=== Recorded information ===

^^^^^^^^

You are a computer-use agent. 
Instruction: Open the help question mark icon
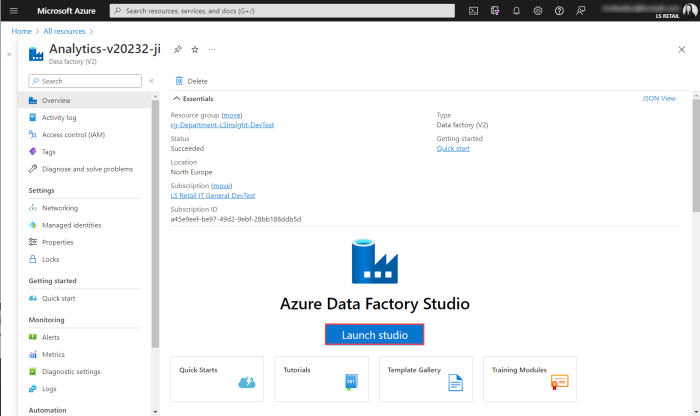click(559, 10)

^^^^^^^^

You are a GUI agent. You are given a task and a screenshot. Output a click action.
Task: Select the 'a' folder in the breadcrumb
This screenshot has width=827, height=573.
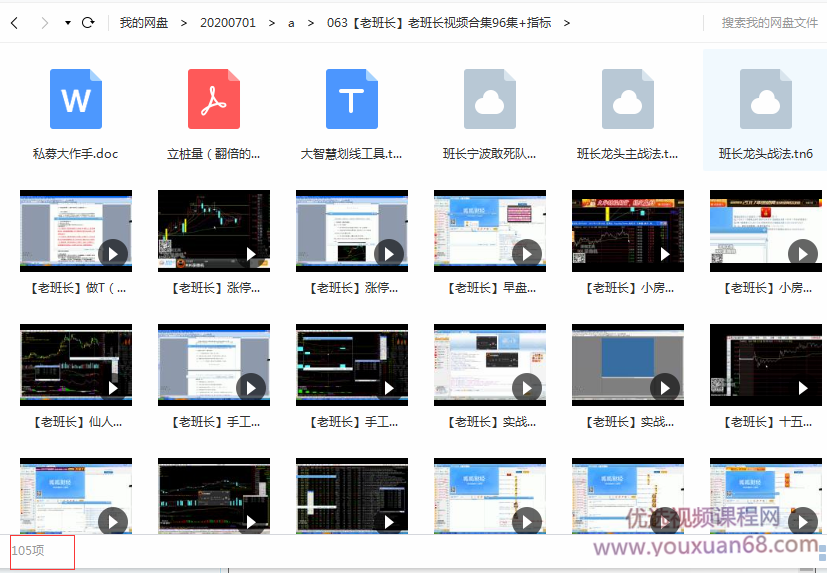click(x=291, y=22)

^^^^^^^^

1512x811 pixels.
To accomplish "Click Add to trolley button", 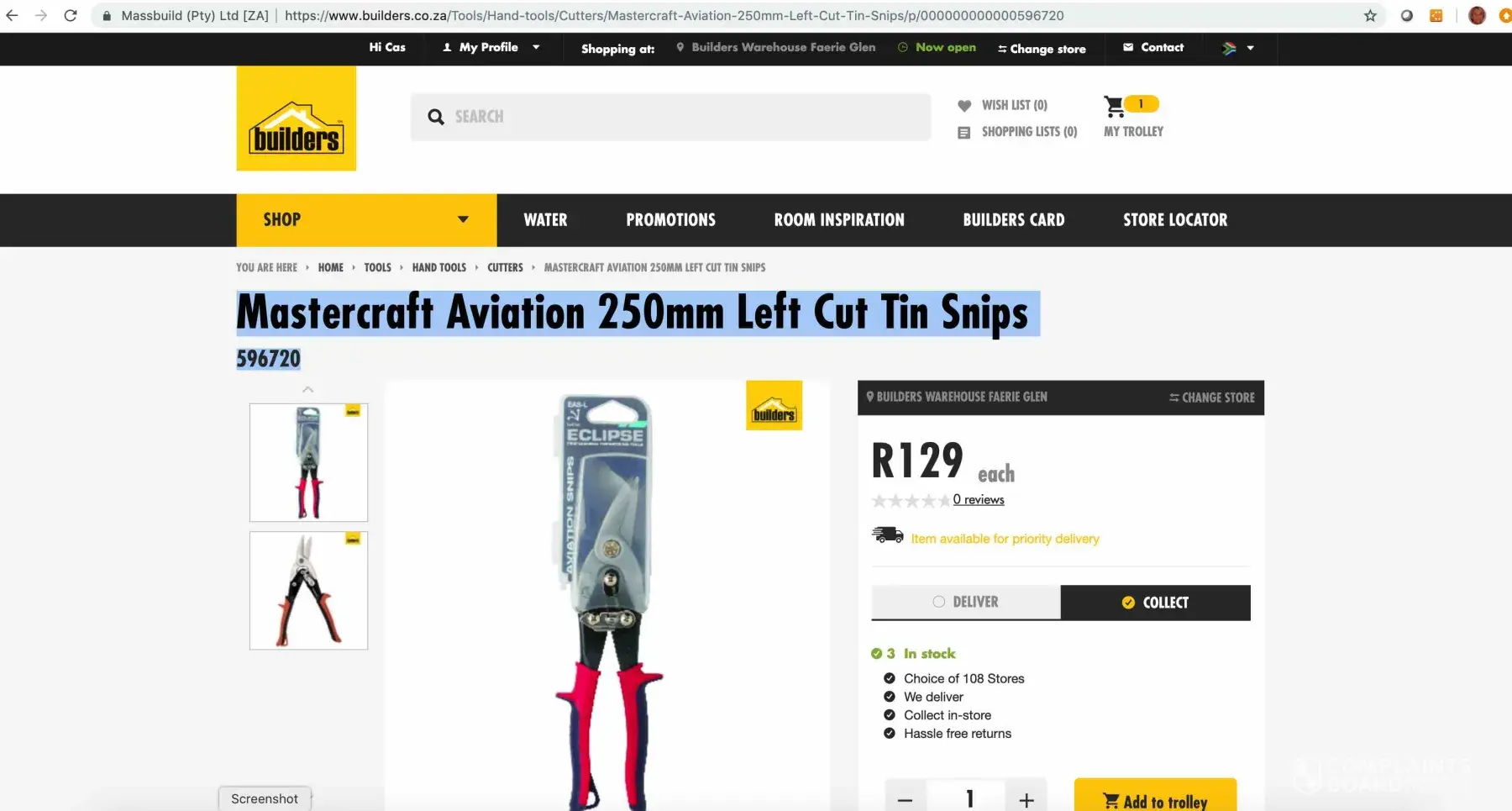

^^^^^^^^

A bare number is required: the count of lines above with the string "agent".

2